=== THE INPUT ===
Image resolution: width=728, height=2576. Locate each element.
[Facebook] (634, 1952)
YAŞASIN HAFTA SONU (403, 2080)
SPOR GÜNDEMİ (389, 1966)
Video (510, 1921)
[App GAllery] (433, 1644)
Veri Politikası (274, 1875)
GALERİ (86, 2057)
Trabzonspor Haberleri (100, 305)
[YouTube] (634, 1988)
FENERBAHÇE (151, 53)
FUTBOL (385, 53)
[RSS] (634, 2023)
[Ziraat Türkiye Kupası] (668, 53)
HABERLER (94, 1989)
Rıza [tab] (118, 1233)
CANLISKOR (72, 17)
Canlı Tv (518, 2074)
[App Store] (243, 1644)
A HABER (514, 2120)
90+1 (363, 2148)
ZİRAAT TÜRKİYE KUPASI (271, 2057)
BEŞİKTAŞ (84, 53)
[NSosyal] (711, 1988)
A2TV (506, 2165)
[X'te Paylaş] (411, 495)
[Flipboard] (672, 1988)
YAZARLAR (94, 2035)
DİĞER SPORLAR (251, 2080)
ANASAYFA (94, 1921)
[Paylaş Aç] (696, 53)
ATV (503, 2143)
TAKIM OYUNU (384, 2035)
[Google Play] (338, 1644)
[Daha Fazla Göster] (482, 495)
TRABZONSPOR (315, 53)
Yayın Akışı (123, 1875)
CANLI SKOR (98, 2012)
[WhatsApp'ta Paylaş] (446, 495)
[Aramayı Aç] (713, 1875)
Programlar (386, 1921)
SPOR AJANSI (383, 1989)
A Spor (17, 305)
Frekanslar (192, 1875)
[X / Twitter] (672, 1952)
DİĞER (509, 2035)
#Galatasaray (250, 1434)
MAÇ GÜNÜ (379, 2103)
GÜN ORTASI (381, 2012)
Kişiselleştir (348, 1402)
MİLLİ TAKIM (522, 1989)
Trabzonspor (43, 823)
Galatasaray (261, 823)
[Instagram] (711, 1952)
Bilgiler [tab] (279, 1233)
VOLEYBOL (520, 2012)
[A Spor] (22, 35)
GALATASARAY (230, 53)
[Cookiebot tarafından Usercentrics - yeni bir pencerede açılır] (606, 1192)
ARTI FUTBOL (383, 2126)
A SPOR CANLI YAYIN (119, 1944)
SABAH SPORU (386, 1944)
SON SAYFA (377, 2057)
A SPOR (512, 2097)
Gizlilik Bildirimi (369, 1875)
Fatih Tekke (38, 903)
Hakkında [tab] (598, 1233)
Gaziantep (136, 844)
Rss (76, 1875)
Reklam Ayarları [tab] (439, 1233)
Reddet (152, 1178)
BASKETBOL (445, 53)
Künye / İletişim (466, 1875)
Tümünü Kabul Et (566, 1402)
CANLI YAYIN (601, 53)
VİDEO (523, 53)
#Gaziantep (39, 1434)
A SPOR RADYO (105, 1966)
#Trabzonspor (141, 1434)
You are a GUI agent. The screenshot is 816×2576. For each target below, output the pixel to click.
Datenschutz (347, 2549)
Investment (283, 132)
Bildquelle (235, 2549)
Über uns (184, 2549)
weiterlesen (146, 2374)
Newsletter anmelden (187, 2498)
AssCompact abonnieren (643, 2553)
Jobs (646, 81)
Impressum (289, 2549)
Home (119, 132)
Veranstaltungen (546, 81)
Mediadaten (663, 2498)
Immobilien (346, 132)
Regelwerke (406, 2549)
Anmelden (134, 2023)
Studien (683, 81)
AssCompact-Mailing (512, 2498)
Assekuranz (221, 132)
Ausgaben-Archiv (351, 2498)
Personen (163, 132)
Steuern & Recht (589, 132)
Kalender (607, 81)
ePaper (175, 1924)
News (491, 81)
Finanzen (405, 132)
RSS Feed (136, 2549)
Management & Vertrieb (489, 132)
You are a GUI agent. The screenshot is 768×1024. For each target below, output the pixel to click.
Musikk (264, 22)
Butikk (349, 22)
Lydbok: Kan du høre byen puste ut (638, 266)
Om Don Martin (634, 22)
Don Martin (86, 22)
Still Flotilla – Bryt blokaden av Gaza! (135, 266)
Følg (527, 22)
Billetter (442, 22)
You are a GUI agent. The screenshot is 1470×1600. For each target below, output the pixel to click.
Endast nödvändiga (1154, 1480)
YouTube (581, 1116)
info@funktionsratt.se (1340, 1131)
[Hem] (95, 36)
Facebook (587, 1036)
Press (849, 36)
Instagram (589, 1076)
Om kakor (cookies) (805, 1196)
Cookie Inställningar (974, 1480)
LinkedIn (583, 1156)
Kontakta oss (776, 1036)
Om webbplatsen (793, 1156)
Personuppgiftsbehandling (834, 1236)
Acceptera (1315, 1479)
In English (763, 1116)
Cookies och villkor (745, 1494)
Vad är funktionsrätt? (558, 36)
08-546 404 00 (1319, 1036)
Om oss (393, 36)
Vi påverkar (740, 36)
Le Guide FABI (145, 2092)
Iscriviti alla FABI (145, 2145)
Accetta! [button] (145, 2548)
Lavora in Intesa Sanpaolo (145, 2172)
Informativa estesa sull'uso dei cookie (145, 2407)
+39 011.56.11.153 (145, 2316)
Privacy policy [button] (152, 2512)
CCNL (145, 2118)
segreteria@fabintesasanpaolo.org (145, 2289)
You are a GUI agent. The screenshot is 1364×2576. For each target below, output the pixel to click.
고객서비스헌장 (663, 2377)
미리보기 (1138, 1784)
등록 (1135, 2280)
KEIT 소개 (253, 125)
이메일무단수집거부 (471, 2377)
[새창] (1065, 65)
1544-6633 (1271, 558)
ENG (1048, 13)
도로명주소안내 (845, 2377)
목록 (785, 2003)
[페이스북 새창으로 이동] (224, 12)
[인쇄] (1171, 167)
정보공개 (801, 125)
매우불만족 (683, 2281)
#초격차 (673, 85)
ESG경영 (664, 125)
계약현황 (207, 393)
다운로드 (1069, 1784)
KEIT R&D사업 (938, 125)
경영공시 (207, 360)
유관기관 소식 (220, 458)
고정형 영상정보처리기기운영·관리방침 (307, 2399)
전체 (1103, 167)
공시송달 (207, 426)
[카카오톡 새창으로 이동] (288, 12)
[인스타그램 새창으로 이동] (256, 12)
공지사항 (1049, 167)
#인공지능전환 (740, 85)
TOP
===
The goal is a faithful transcription of every entry above.

TASK SOLUTION:
Image resolution: width=728, height=2576. Locate each element.
[Facebook] (634, 1952)
YAŞASIN HAFTA SONU (403, 2080)
SPOR GÜNDEMİ (389, 1966)
Video (510, 1921)
[App GAllery] (433, 1644)
Veri Politikası (274, 1875)
GALERİ (86, 2057)
Trabzonspor Haberleri (100, 305)
[YouTube] (634, 1988)
FENERBAHÇE (151, 53)
FUTBOL (385, 53)
[RSS] (634, 2023)
[Ziraat Türkiye Kupası] (668, 53)
HABERLER (94, 1989)
Rıza [tab] (118, 1233)
CANLISKOR (72, 17)
Canlı Tv (518, 2074)
[App Store] (243, 1644)
A HABER (514, 2120)
90+1 (363, 2148)
ZİRAAT TÜRKİYE KUPASI (271, 2057)
BEŞİKTAŞ (84, 53)
[NSosyal] (711, 1988)
A2TV (506, 2165)
[X'te Paylaş] (411, 495)
[Flipboard] (672, 1988)
YAZARLAR (94, 2035)
DİĞER SPORLAR (251, 2080)
ANASAYFA (94, 1921)
[Paylaş Aç] (696, 53)
ATV (503, 2143)
TAKIM OYUNU (384, 2035)
[Google Play] (338, 1644)
[Daha Fazla Göster] (482, 495)
TRABZONSPOR (315, 53)
Yayın Akışı (123, 1875)
CANLI SKOR (98, 2012)
[WhatsApp'ta Paylaş] (446, 495)
[Aramayı Aç] (713, 1875)
Programlar (386, 1921)
SPOR AJANSI (383, 1989)
A Spor (17, 305)
Frekanslar (192, 1875)
[X / Twitter] (672, 1952)
DİĞER (509, 2035)
#Galatasaray (250, 1434)
MAÇ GÜNÜ (379, 2103)
GÜN ORTASI (381, 2012)
Kişiselleştir (348, 1402)
MİLLİ TAKIM (522, 1989)
Trabzonspor (43, 823)
Galatasaray (261, 823)
[Instagram] (711, 1952)
Bilgiler [tab] (279, 1233)
VOLEYBOL (520, 2012)
[A Spor] (22, 35)
GALATASARAY (230, 53)
[Cookiebot tarafından Usercentrics - yeni bir pencerede açılır] (606, 1192)
ARTI FUTBOL (383, 2126)
A SPOR CANLI YAYIN (119, 1944)
SABAH SPORU (386, 1944)
SON SAYFA (377, 2057)
A SPOR (512, 2097)
Gizlilik Bildirimi (369, 1875)
Fatih Tekke (38, 903)
Hakkında [tab] (598, 1233)
Gaziantep (136, 844)
Rss (76, 1875)
Reklam Ayarları [tab] (439, 1233)
Reddet (152, 1178)
BASKETBOL (445, 53)
Künye / İletişim (466, 1875)
Tümünü Kabul Et (566, 1402)
CANLI YAYIN (601, 53)
VİDEO (523, 53)
#Gaziantep (39, 1434)
A SPOR RADYO (105, 1966)
#Trabzonspor (141, 1434)
You are a GUI agent. The screenshot is 816×2576. For each target below, output the pixel to click.
Datenschutz (347, 2549)
Investment (283, 132)
Bildquelle (235, 2549)
Über uns (184, 2549)
weiterlesen (146, 2374)
Newsletter anmelden (187, 2498)
AssCompact abonnieren (643, 2553)
Jobs (646, 81)
Impressum (289, 2549)
Home (119, 132)
Veranstaltungen (546, 81)
Mediadaten (663, 2498)
Immobilien (346, 132)
Regelwerke (406, 2549)
Anmelden (134, 2023)
Studien (683, 81)
AssCompact-Mailing (512, 2498)
Assekuranz (221, 132)
Ausgaben-Archiv (351, 2498)
Personen (163, 132)
Steuern & Recht (589, 132)
Kalender (607, 81)
ePaper (175, 1924)
News (491, 81)
Finanzen (405, 132)
RSS Feed (136, 2549)
Management & Vertrieb (489, 132)
You are a GUI agent. The screenshot is 768×1024. For each target below, output the pixel to click.
Musikk (264, 22)
Butikk (349, 22)
Lydbok: Kan du høre byen puste ut (638, 266)
Om Don Martin (634, 22)
Don Martin (86, 22)
Still Flotilla – Bryt blokaden av Gaza! (135, 266)
Følg (527, 22)
Billetter (442, 22)
You are a GUI agent. The screenshot is 1470×1600. For each target below, output the pixel to click.
Endast nödvändiga (1154, 1480)
YouTube (581, 1116)
info@funktionsratt.se (1340, 1131)
[Hem] (95, 36)
Facebook (587, 1036)
Press (849, 36)
Instagram (589, 1076)
Om kakor (cookies) (805, 1196)
Cookie Inställningar (974, 1480)
LinkedIn (583, 1156)
Kontakta oss (776, 1036)
Om webbplatsen (793, 1156)
Personuppgiftsbehandling (834, 1236)
Acceptera (1315, 1479)
In English (763, 1116)
Cookies och villkor (745, 1494)
Vad är funktionsrätt? (558, 36)
08-546 404 00 (1319, 1036)
Om oss (393, 36)
Vi påverkar (740, 36)
Le Guide FABI (145, 2092)
Iscriviti alla FABI (145, 2145)
Accetta! [button] (145, 2548)
Lavora in Intesa Sanpaolo (145, 2172)
Informativa estesa sull'uso dei cookie (145, 2407)
+39 011.56.11.153 (145, 2316)
Privacy policy [button] (152, 2512)
CCNL (145, 2118)
segreteria@fabintesasanpaolo.org (145, 2289)
You are a GUI agent. The screenshot is 1364×2576. For each target below, output the pixel to click.
고객서비스헌장 (663, 2377)
미리보기 (1138, 1784)
등록 (1135, 2280)
KEIT 소개 (253, 125)
이메일무단수집거부 (471, 2377)
[새창] (1065, 65)
1544-6633 (1271, 558)
ENG (1048, 13)
도로명주소안내 (845, 2377)
목록 (785, 2003)
[페이스북 새창으로 이동] (224, 12)
[인쇄] (1171, 167)
정보공개 (801, 125)
매우불만족 (683, 2281)
#초격차 (673, 85)
ESG경영 (664, 125)
계약현황 (207, 393)
다운로드 (1069, 1784)
KEIT R&D사업 (938, 125)
경영공시 (207, 360)
유관기관 소식 (220, 458)
고정형 영상정보처리기기운영·관리방침 (307, 2399)
전체 (1103, 167)
공시송달 (207, 426)
[카카오톡 새창으로 이동] (288, 12)
[인스타그램 새창으로 이동] (256, 12)
공지사항 (1049, 167)
#인공지능전환 (740, 85)
TOP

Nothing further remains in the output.